McQueen, who also wrote SHAME, flounders with this. It’s not dramatic enough to get Brandon to rock bottom, and he knows it’s not enough, but McQueen doesn’t understand why. So, he has Brandon come home after some anonymous gay sex to discover that his sister has attempted suicide in his own apartment. Besides the hilariously puritanical message (“While you were out getting your rocks off, your sister almost DIED!”), Brandon’s rock bottom is now his sister’s rock bottom. Brandon hits no rock bottom of his own, but the film would have you believe that this is it.

The attempted suicide has some shock value, but it’s also something that student filmmakers have a preoccupation with, because it’s an easy cinematic go-to to show that a personal situation is in dire shape. McQueen makes the mistake of tying Brandon to this moment as if it somehow would make him less compulsive and horny, and suddenly ready to love and commit. Though his sister is alive, he has a wailing catharsis on a pier, spurred on partly because he’d been incredibly crappy to her and partly because he was having empty sex while she bled out.

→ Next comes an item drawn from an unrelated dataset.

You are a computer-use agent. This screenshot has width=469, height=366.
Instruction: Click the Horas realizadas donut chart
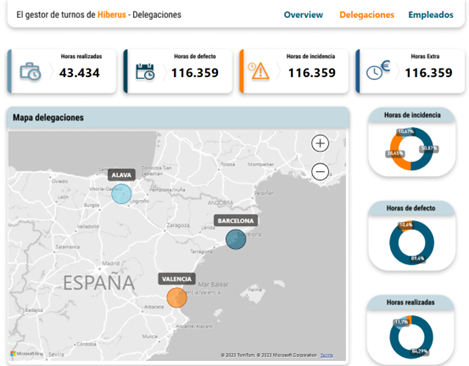[411, 337]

I’m still not sure how her personal rock bottom translates into being his rock bottom. Her suicide is something that could’ve happened if Brandon were attending church or out grocery shopping; it has nothing to do with his addiction to sex. Her lowest point can’t be his lowest point, because it’s happening only to her, and it’s happening to her in a way that he doesn’t have any empathy for. Do I believe that Brandon would be sad that his sister almost died? Yes. Do I believe this event is a turning point in his life? Not one bit.

A more satisfying ending would’ve taken more work from McQueen, getting to Brandon’s emotionally darkest place and exposing him in such a wholly naked, vulnerable way that he has no choice but to change. Instead SHAME goes easy, with a finale that makes the whole film inauthentic and immature. It’s a damned SHAME.